_Document segment_.
- - -

If you do not have space for a traditional vegetable garden, consider raising fresh, nutritious, homegrown vegetables in containers. A window-box, patio, balcony or even just a doorstep can provide sufficient space for a productive container veggie garden.

Grow vegetables that take up little space – such as carrots, radishes, and lettuce or crops that yield over a period of time, such as tomatoes and capsicums. The amount of sunlight that your container garden receives may determine which crops can be grown. Generally, root crops and leaf crops can tolerate partial shade. Vegetables grown for their fruits generally need at least 5 hours of full, direct sunlight each day, but perform better with 8 to 10 hours. Available light can be increased somewhat by providing reflective materials around the plants, such as aluminum foil, white-painted surfaces or marble chips.


Containers: There are many possible containers for gardening. Clay, wood, plastic and metal are some of the suitable materials. Containers for vegetable plants must:

1. be big enough to support plants when they are fully grown,

2. hold soil without spilling,

3. have adequate drainage, and

4. never have held products that would be toxic to plants or people.

Consider using barrels, flower pots, window boxes, or baskets lined with plastic (with drainage holes punched in it). If you are building a planting box out of wood, you can use rot-resistant hardwood or treated pine – provided that its thick enough to take the weight.

Whatever type of container you use, be sure that there are holes in the bottom for drainage so that plant roots do not stand in water. Most plants need containers at least 15-20cms deep for adequate root development.

Potting Mixes:
A fairly lightweight potting mix is needed for container vegetable gardening. Soil straight from the garden usually cannot be used in a container because it may be too heavy, unless your garden has sandy loam or sandy soil. Clay soil consists of extremely small (microscopic) particles. In a container, the undesirable qualities of clay are worse. It holds too much moisture when wet, resulting in too little air for the roots, and it pulls away from the sides of the pot when dry.

Container medium needs to be porous because roots require both air and water. Packaged potting soil available at local garden centres is relatively lightweight and may make a good container medium. Soil-less mixes such as a peat-lite mix are generally too light for container vegetable gardening, since they usually will not support plant roots sufficiently. If the container is also lightweight, a strong wind can blow plants over, resulting in major damage. Also, soil-less mixes are sterile and contain few nutrients, so even though major fertilizers are added, no trace elements are available for good plant growth. Add potting soil if you wish to use a peat-based mix.

Planting:

Plant container crops at the same time you would if you were planting a regular garden. Fill a clean container to within a few centimetres of the top with the slightly dampened soil mixture. Sow the seeds or set transplants according to instructions on the seed package. Put a label with the name, variety and date of planting on or in each container. After planting, gently soak the soil with water, being careful not to wash out or displace seeds. Thin out seedlings to obtain proper spacing when the plants have two or three leaves. If cages, stakes, or other supports are needed, provide them when the plants are very small to avoid later root damage.

Watering:
Pay particular attention to watering container plants. Because the volume of soil is relatively small, containers can dry out very quickly, especially on a concrete patio in full sun.

- - -

_Data listing_.
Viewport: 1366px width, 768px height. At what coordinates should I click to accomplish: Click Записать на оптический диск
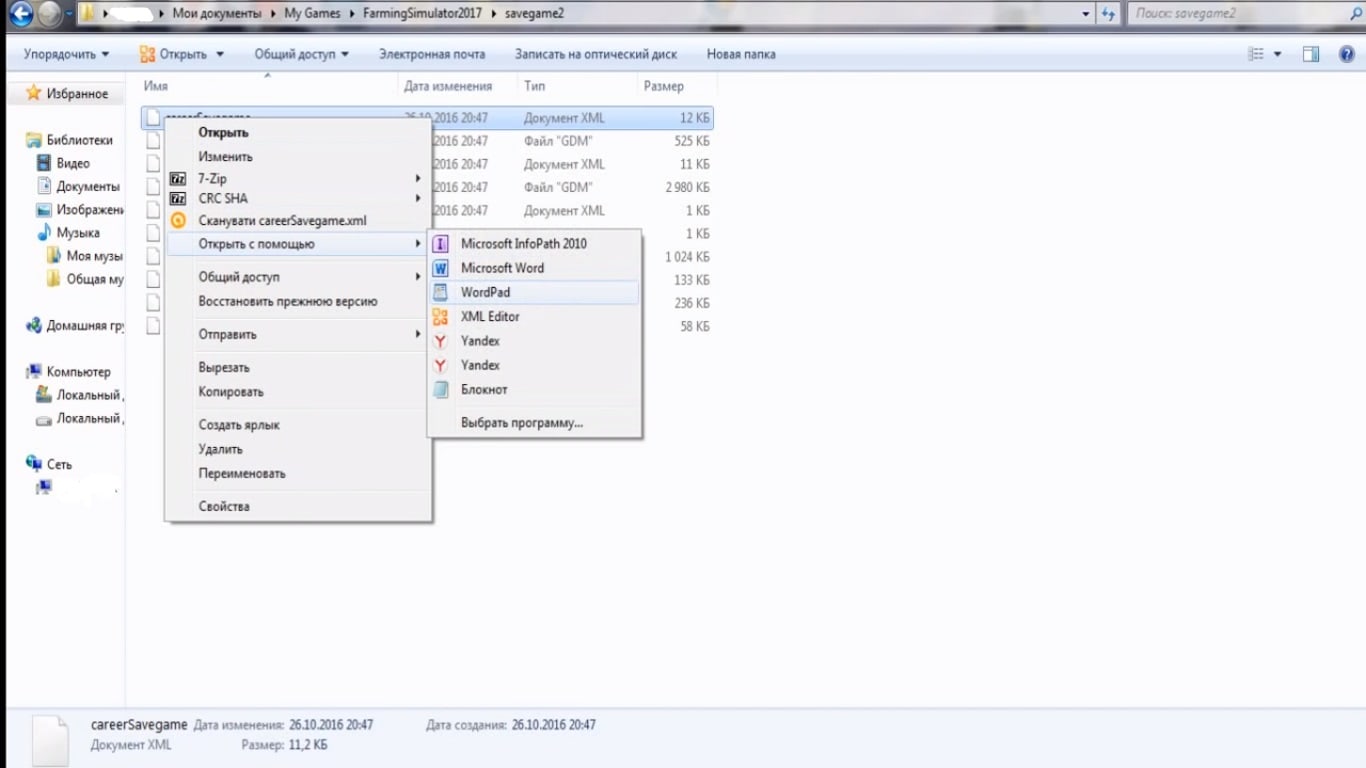[x=595, y=54]
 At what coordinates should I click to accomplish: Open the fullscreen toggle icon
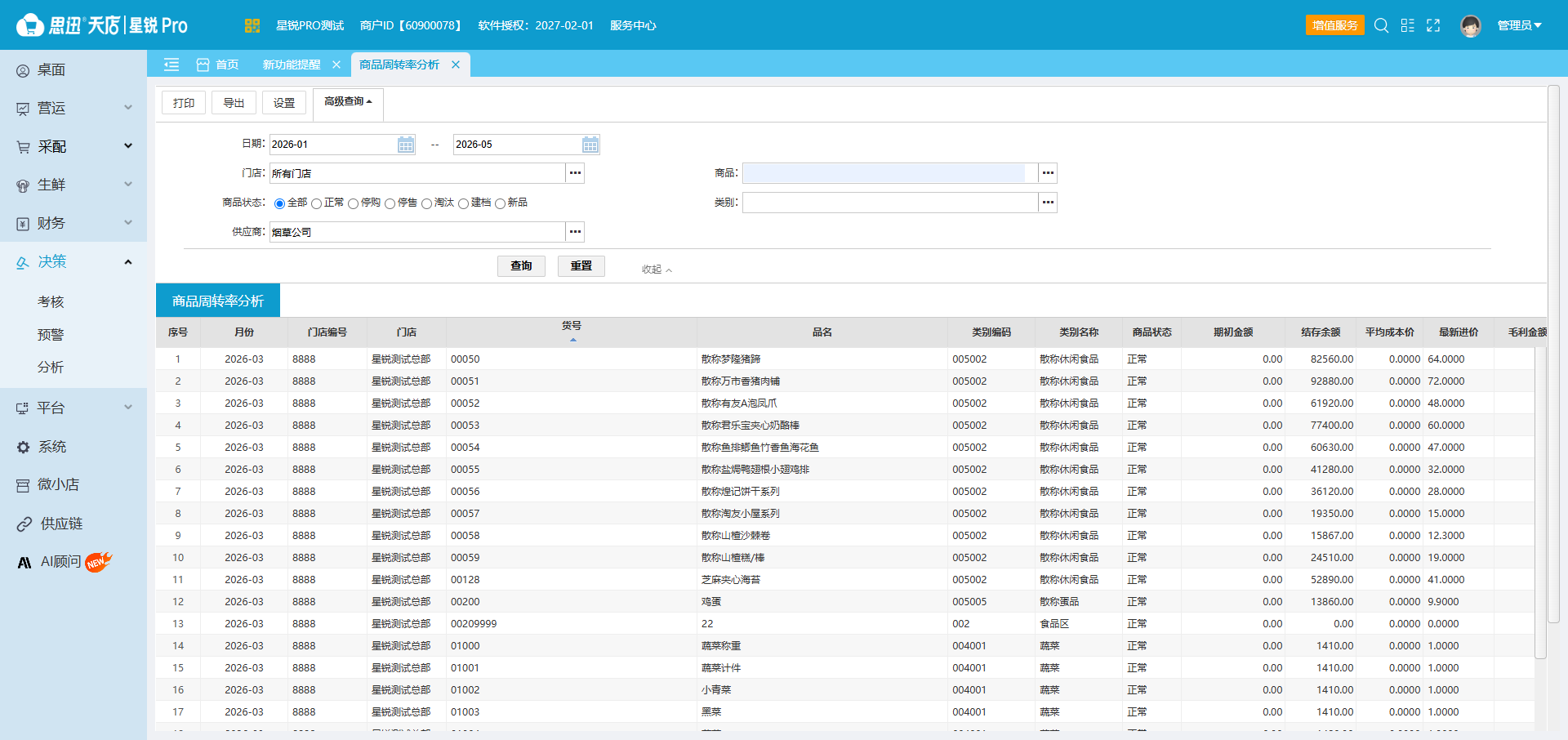1433,25
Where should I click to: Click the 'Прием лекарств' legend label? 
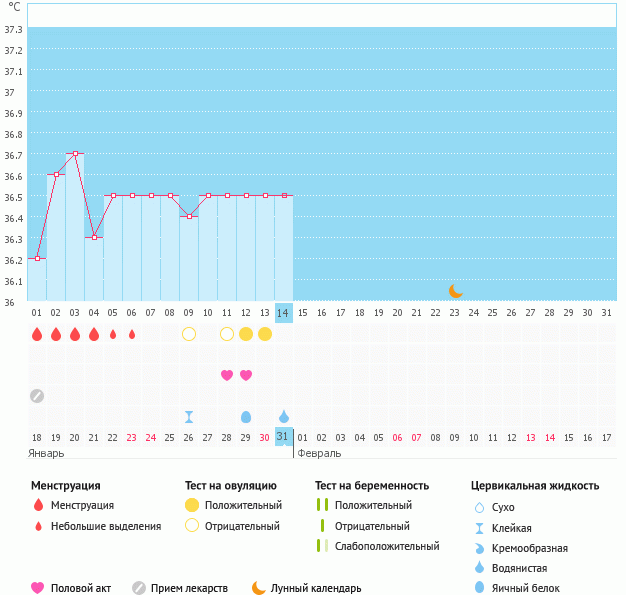click(189, 589)
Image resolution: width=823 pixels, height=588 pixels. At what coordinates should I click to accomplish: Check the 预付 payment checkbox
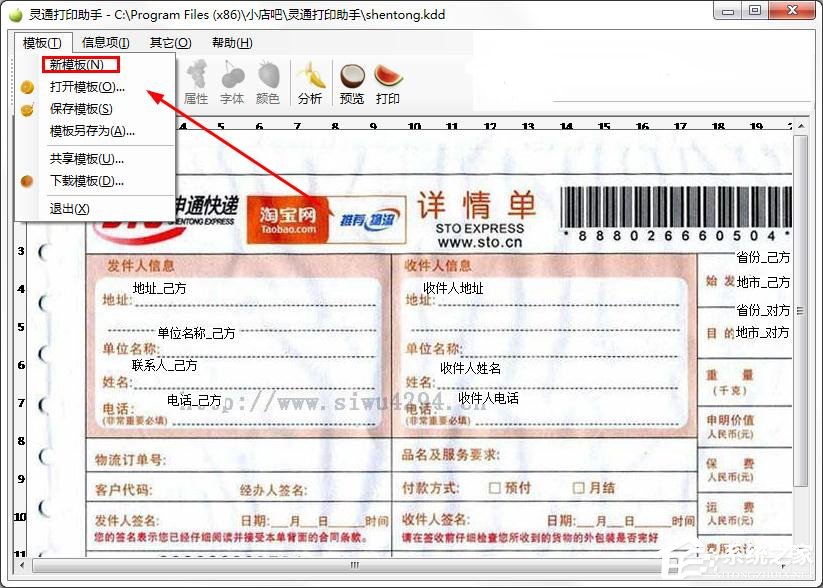(x=495, y=488)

- - -

_Task details_. Can you reproduce the container gardening guide word for word, starting at "Grow vegetables that" and ending after "or marble chips."? The records stand apart from the container gardening guide.

_Response_.
Grow vegetables that take up little space – such as carrots, radishes, and lettuce or crops that yield over a period of time, such as tomatoes and capsicums. The amount of sunlight that your container garden receives may determine which crops can be grown. Generally, root crops and leaf crops can tolerate partial shade. Vegetables grown for their fruits generally need at least 5 hours of full, direct sunlight each day, but perform better with 8 to 10 hours. Available light can be increased somewhat by providing reflective materials around the plants, such as aluminum foil, white-painted surfaces or marble chips.